-- What is expected --
As you look over the data below, please find each line where the word "Select" appears, then copy it.

........

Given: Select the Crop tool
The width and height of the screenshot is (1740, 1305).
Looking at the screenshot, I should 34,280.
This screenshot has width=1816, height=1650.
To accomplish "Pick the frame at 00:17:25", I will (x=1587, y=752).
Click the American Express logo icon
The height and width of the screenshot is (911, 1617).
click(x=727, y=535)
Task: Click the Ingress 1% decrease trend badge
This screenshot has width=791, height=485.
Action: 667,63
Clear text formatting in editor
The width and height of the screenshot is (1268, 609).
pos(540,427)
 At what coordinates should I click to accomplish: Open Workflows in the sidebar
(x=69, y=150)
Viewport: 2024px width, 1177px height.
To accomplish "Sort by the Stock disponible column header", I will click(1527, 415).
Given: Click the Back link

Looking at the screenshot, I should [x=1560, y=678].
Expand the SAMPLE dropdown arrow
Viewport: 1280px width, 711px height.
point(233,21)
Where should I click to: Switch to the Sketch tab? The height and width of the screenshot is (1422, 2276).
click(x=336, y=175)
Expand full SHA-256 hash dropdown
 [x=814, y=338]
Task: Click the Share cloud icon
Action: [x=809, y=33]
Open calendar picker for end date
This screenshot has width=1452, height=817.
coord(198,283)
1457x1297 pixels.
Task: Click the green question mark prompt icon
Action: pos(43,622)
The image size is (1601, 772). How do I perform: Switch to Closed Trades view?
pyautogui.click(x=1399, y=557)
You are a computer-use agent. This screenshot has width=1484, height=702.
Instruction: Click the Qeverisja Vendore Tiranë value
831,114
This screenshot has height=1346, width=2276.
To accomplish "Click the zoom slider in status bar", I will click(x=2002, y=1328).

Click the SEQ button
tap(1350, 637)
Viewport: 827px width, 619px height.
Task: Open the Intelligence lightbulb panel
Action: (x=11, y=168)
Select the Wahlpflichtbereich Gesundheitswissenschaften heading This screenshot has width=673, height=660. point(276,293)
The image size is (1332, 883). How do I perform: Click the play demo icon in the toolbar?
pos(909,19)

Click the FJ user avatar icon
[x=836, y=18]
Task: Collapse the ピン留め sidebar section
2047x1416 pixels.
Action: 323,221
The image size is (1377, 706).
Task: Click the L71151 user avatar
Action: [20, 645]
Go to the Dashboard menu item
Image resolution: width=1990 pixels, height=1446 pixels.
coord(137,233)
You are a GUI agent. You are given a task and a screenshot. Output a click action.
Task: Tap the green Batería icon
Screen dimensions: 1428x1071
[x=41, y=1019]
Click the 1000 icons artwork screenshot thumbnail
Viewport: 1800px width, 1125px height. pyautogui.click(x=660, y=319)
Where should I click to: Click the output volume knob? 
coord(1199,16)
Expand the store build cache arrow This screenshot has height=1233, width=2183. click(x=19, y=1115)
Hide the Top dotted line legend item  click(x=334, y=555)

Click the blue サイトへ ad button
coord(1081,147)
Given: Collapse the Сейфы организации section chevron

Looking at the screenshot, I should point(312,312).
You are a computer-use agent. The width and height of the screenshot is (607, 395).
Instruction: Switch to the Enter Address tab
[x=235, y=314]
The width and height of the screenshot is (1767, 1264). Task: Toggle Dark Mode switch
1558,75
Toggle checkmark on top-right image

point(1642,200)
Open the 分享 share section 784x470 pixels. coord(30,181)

........

-- Response --
Given: Select the Crop tool
Select the Wahlpflichtbereich Gesundheitswissenschaften heading This screenshot has width=673, height=660. point(276,293)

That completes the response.